Bantuan yang dibutuhkan orang tua baru

Orang-orang sering kali ingin membantu, namun tidak tahu hal-hal yang perlu mereka lakukan. Jika tidak terbiasa meminta bantuan, Ayah atau Ibu mungkin belum mengetahui kebutuhan kalian yang sebenarnya.

Sinclair pun menjabarkan hal-hal yang mungkin kamu butuhkan lewat pertolongan keluarga maupun teman-teman terpercaya. Namun, ragam bentuk dukungan di bawah ini tak hanya berlaku bagi Ayah dan Ibu yang sedang melalui masa-masa melelahkan dalam mengurus anak. Harapannya, kamu pun dapat menawarkan dukungan serupa untuk keluarga maupun teman dekat yang sedang membutuhkannya.

  • Membawakan makan malam. Kalaupun kamu sudah keburu menyiapkan makan malam, bekukan saja masakan tersebut. Stok makanan beku tentu akan sangat berguna untuk hari-hari berikutnya di tengah kerepotan Ayah atau Ibu mengurus Si Kecil dan tugas rumah tangga.
  • Membelikan perlengkapan yang dibutuhkan oleh bayi maupun orang tua. Misal, popok, sabun mandi, bahan-bahan makanan, dan lainnya. Jasa si pemberi bantuan tentu begitu berharga, terutama ketika kamu harus menjaga bayi baru lahir di rumah seorang diri.
  • Mengerjakan tugas-tugas ringan rumah tangga. Seperti mencuci sebagian baju, menjemur pakaian, atau mencuci perlengkapan makan.
  • Menjaga buah hati. Selama Si Kecil dalam pengawasan orang terpercaya, Ayah atau Ibu dapat mandi, keramas, beristirahat, atau jalan-jalan untuk sekadar menyegarkan pikiran.

Kenyamanan orang tua baru adalah hal utama

Ketika ada orang yang ingin berkunjung ke rumah, pastikan jadwalnya sesuai dengan kesanggupan kamu dan pasangan. Kamu juga enggak perlu repot-repot menjamu para tamu, ya. Kenyamanan kamu, wahai orang tua baru, adalah hal utama.

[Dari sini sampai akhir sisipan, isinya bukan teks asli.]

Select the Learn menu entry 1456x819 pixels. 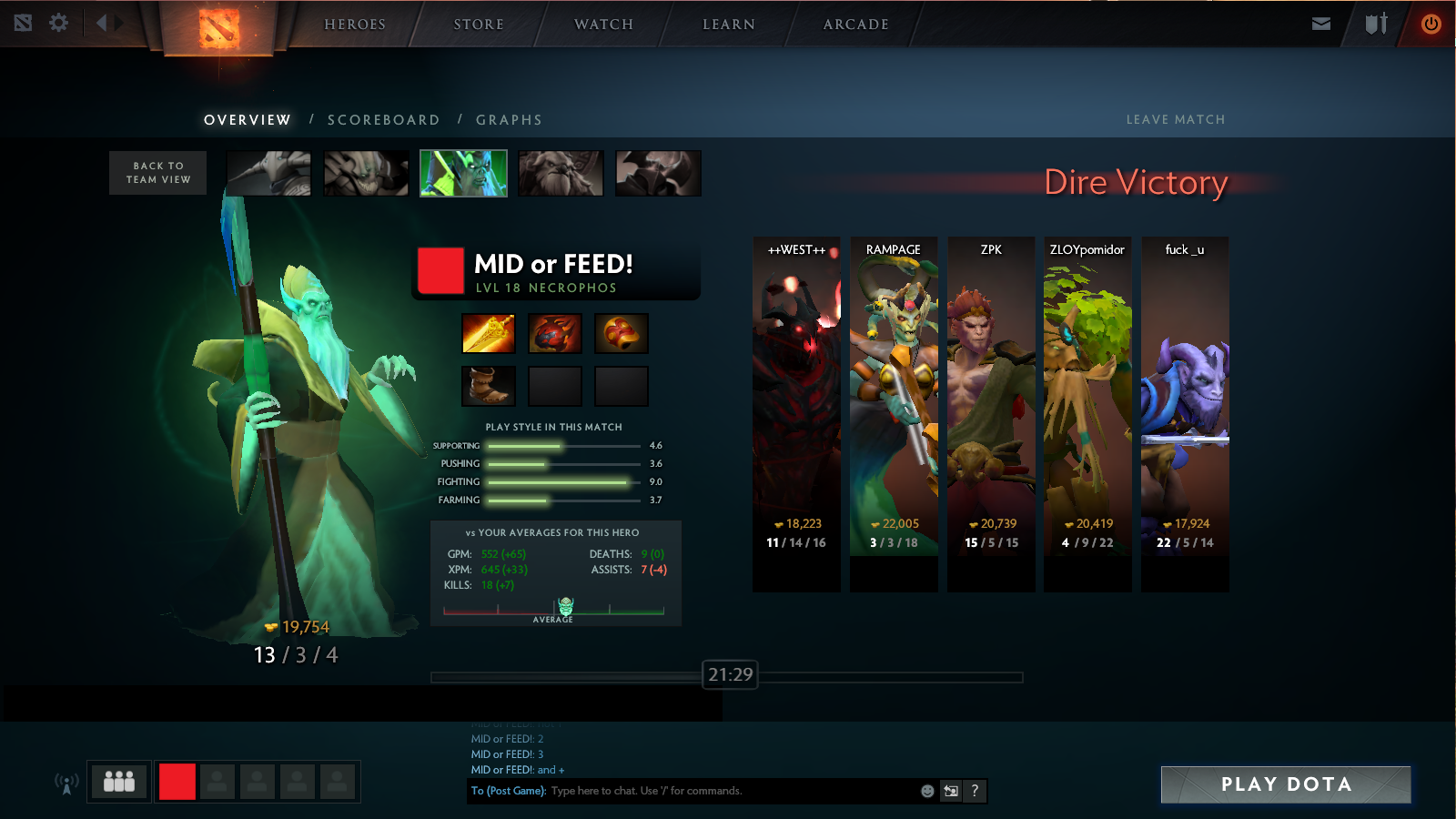click(729, 25)
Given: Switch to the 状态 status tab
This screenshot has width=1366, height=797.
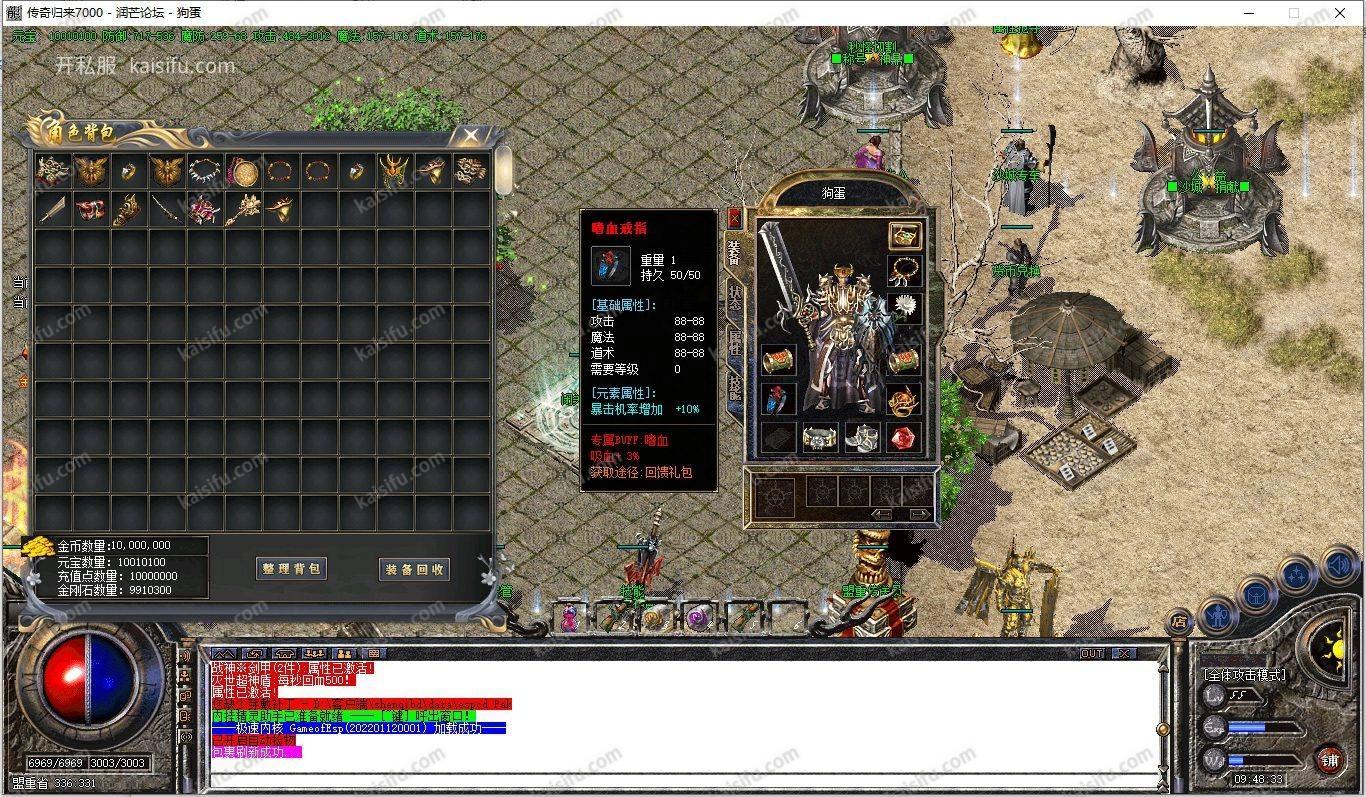Looking at the screenshot, I should tap(734, 301).
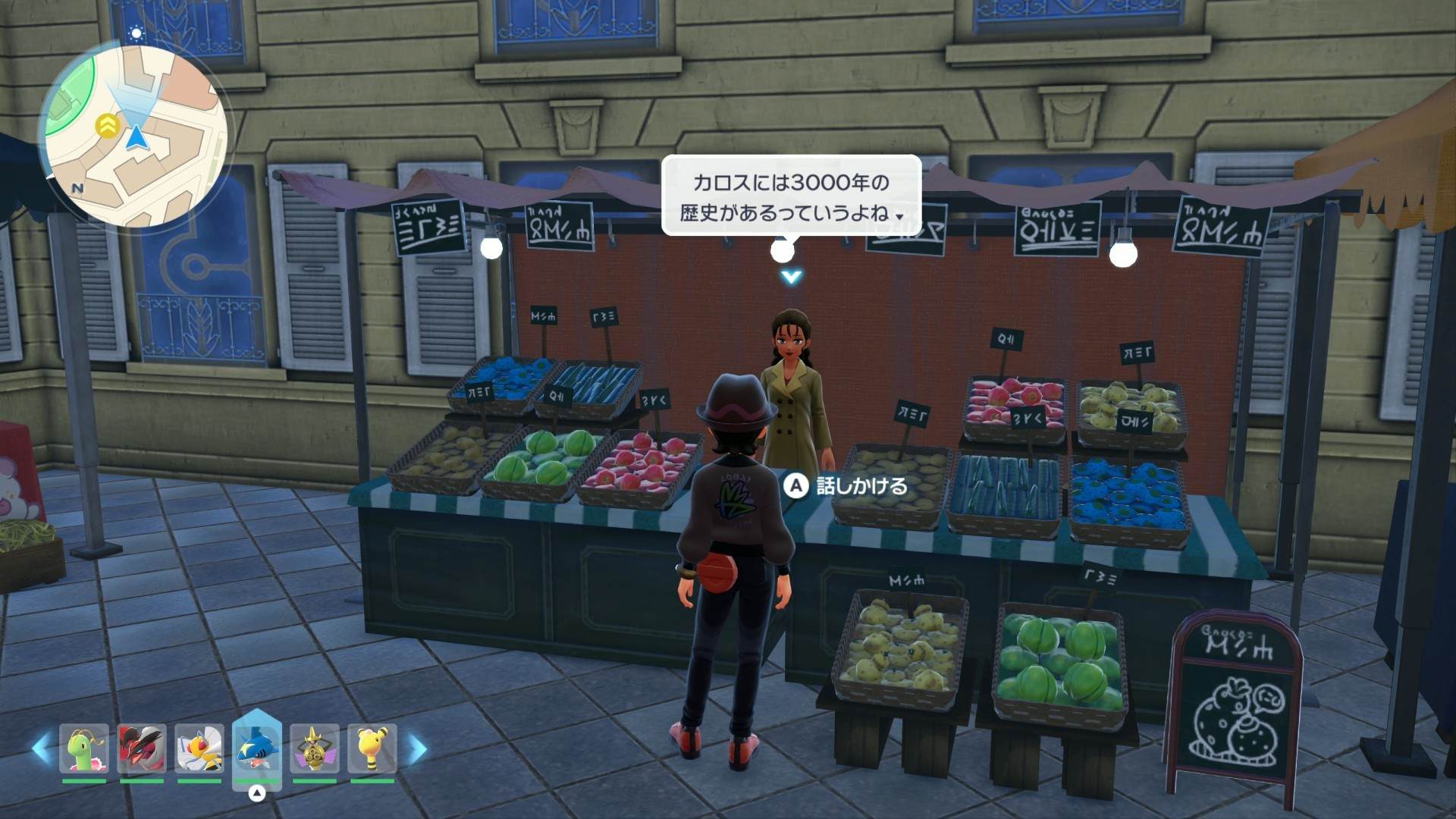Pick Aegislash from the party bar
1456x819 pixels.
[x=315, y=749]
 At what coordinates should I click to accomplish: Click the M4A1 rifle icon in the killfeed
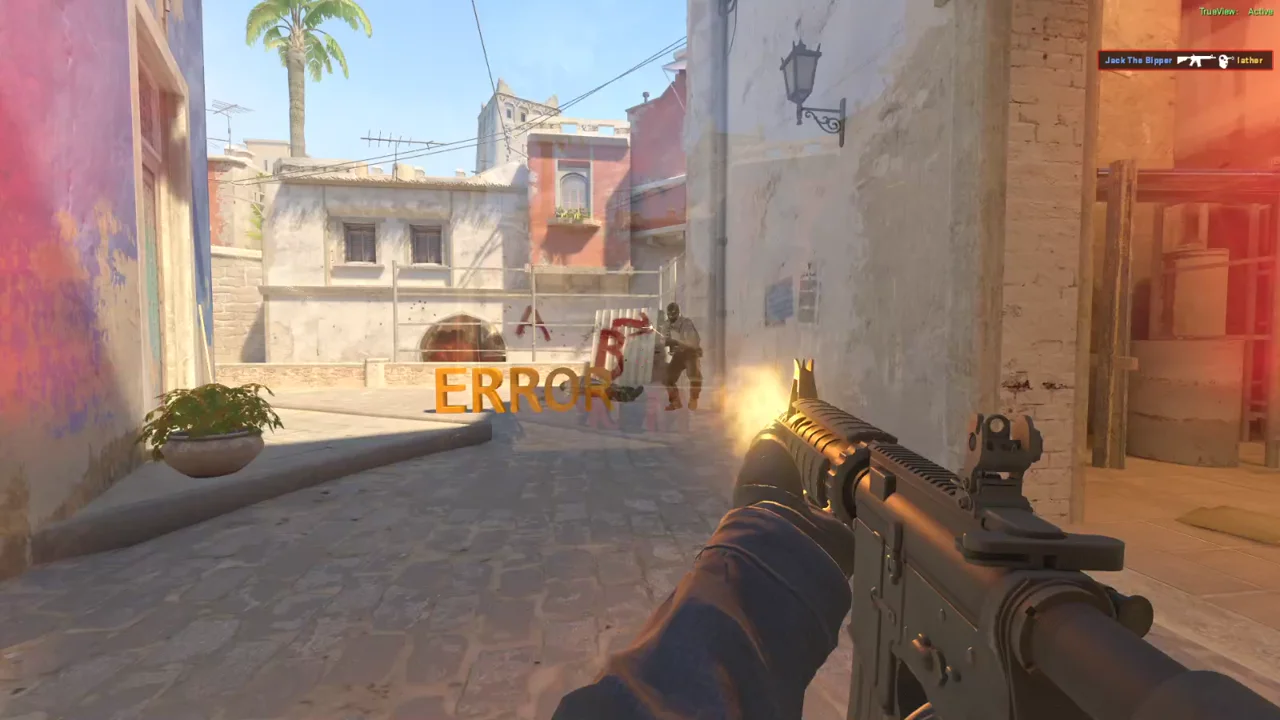tap(1195, 61)
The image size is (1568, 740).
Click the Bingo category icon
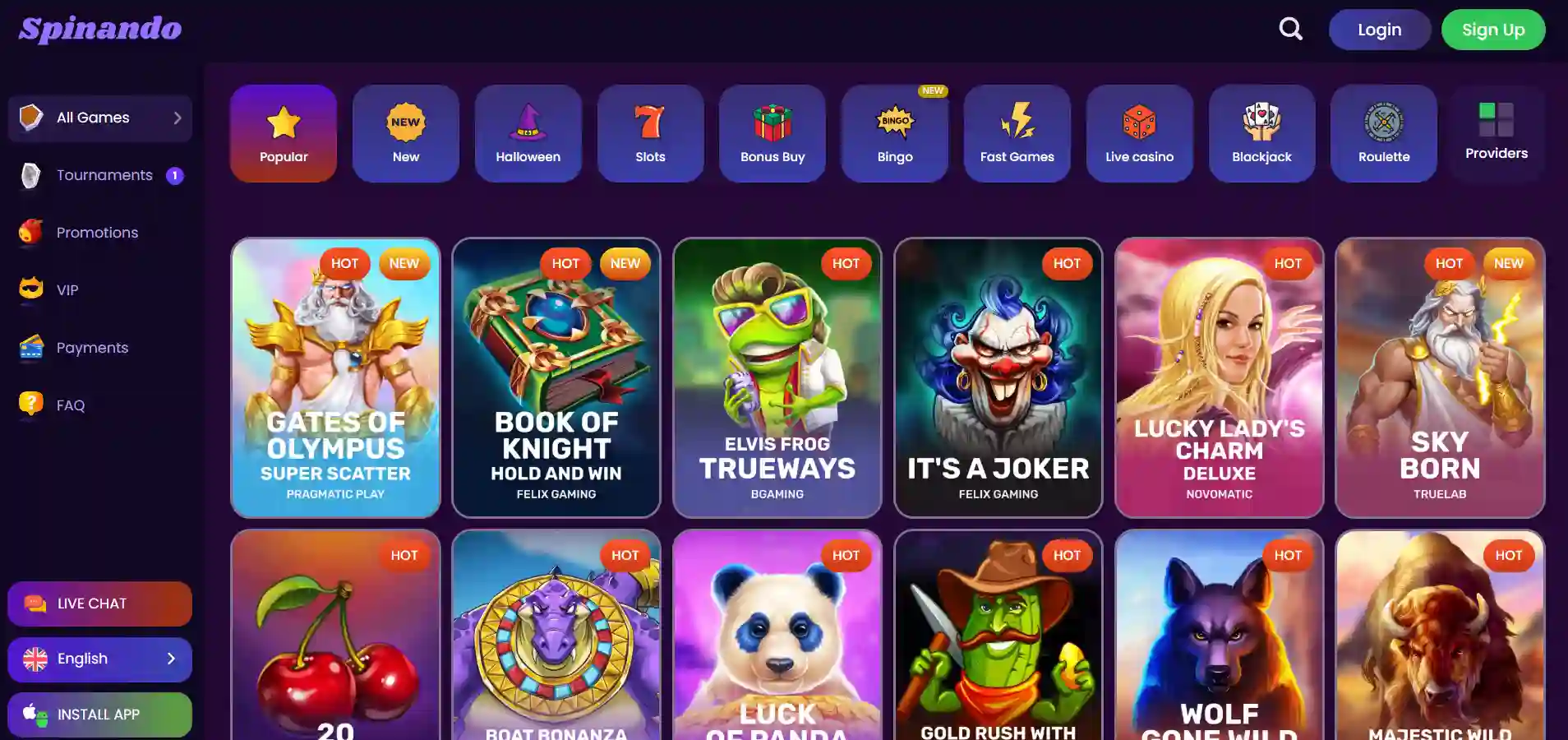click(895, 123)
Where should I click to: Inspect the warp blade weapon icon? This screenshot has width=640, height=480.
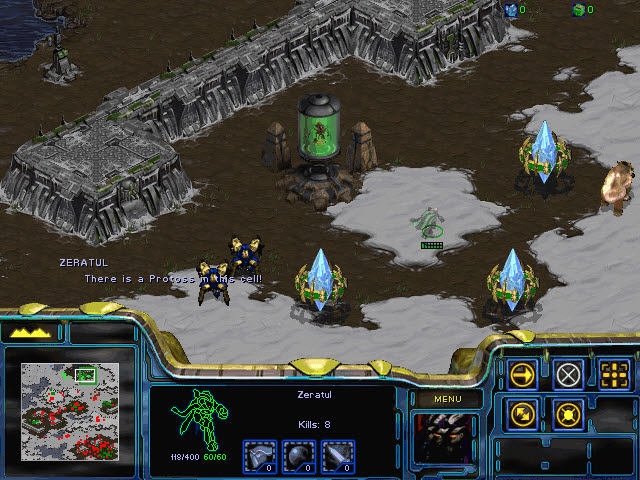[338, 456]
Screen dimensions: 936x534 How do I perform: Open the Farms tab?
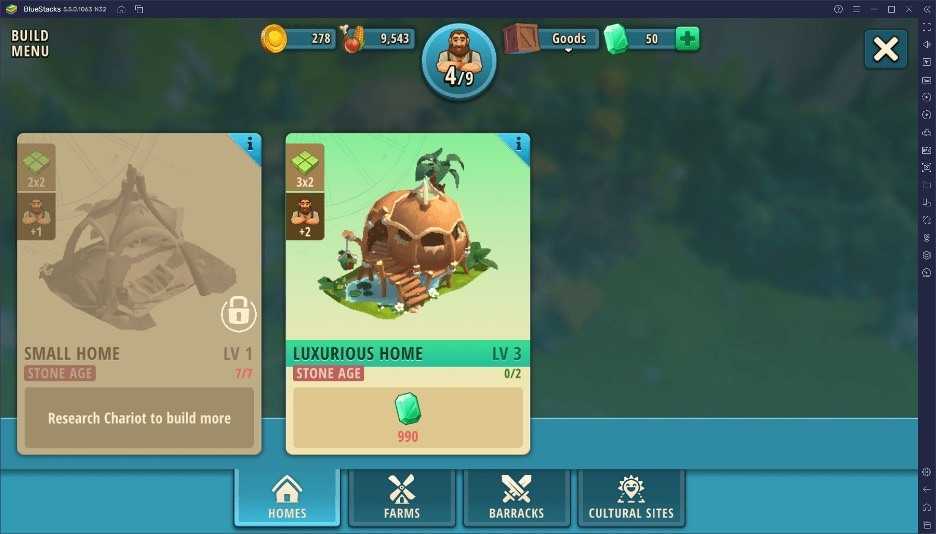[x=401, y=497]
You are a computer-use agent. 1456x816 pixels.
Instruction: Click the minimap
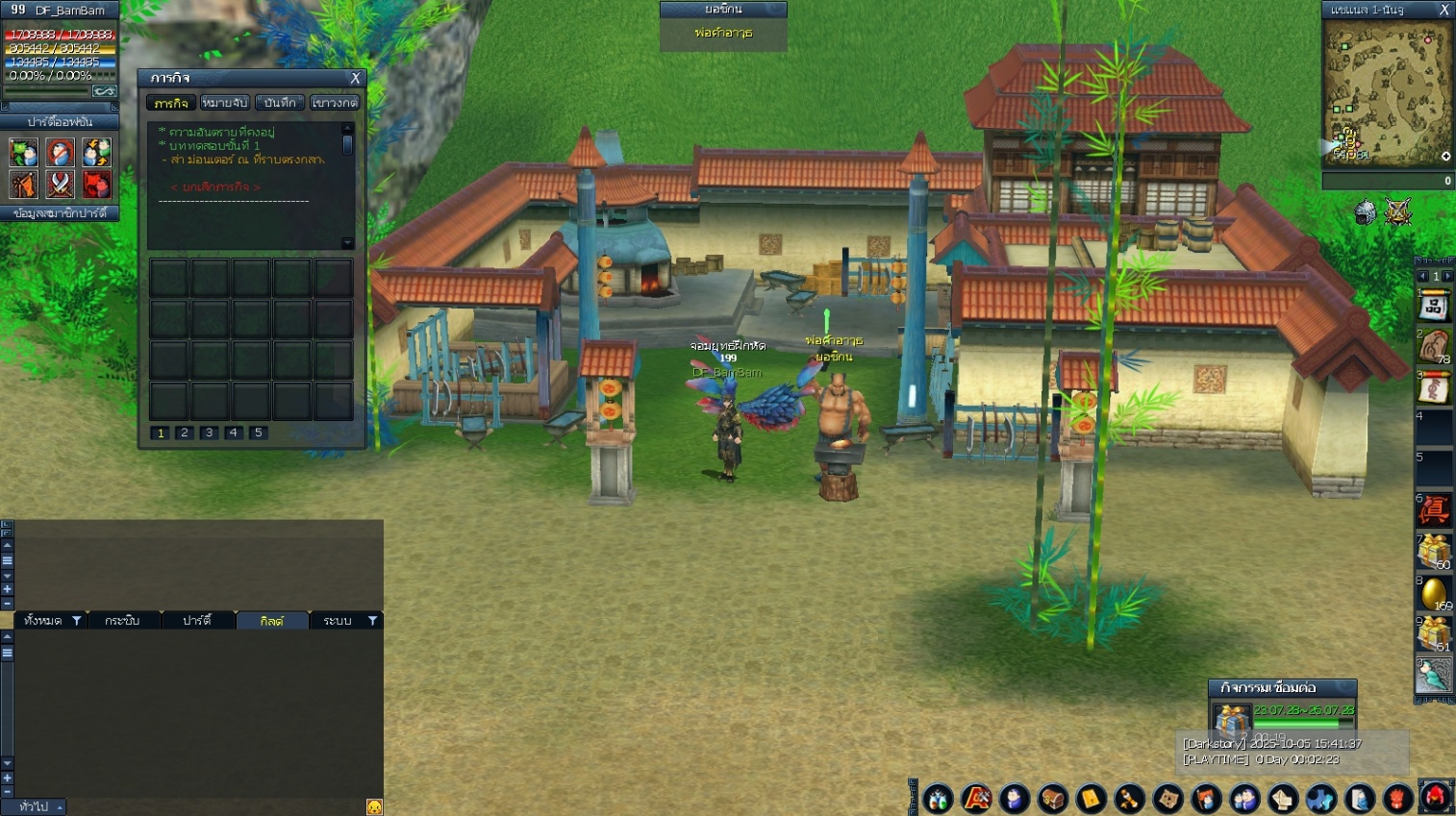[1386, 93]
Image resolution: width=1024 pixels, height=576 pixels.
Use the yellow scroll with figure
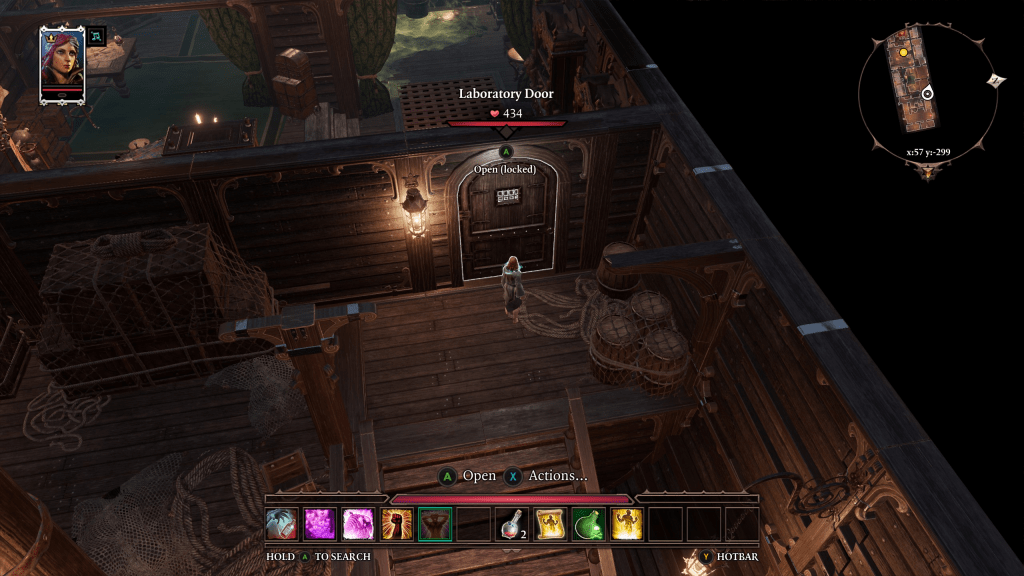[549, 524]
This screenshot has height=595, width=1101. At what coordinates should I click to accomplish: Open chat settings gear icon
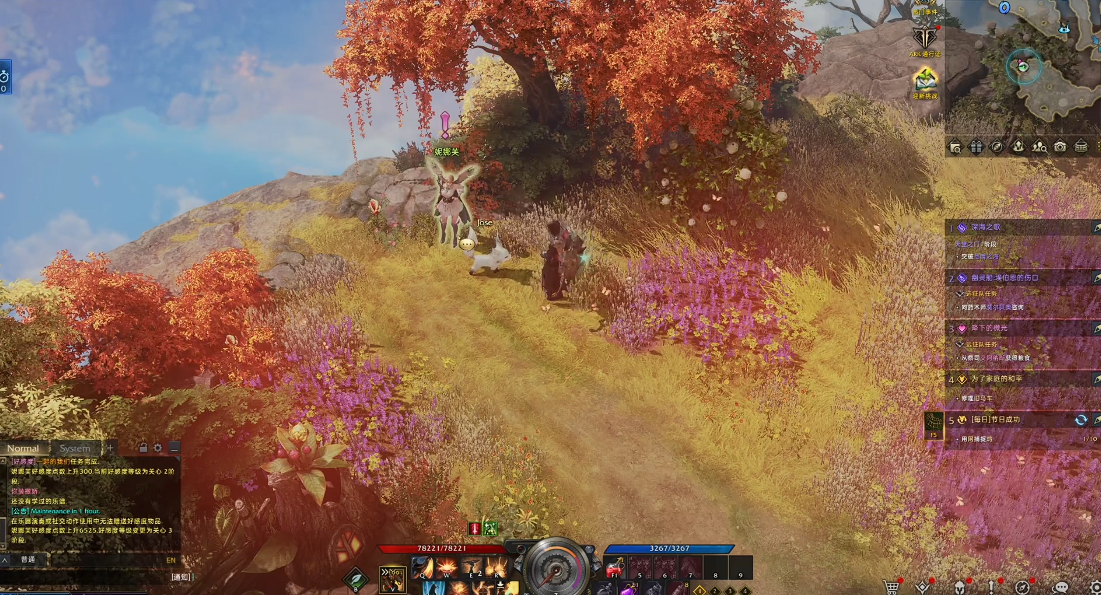click(x=158, y=448)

Tak perlu telan semua saran

Banyak orang yang ingin berbagi teori maupun pengalaman mereka dalam mengasuh anak kepada kamu juga pasangan. Masukan tersebut bisa saja berguna buat kalian yang masih belum berpengalaman. Namun Sinclair mengingatkan, tidak ada satu-satunya cara untuk membesarkan seorang anak. Ini karena setiap anak memiliki keunikan dan keistimewaan masing-masing. Ada cara yang berhasil pada orang tua lain, namun tidak cocok bagi kamu maupun pasangan dalam mengasuh anak-anak.

Ketika ada orang yang merasa terganggu bila sarannya enggan kamu terima maupun jalankan, sebenarnya ia tidak memberikan saran. Kamu pun tak perlu mengikutinya.

Jangan takut untuk mencoba berbagai hal, namun tak perlu gentar pula untuk berhenti bila ada alternatif yang tak berhasil dalam pengasuhan. Trial and error selalu lekat dengan warna-warni pengasuhan anak, kok.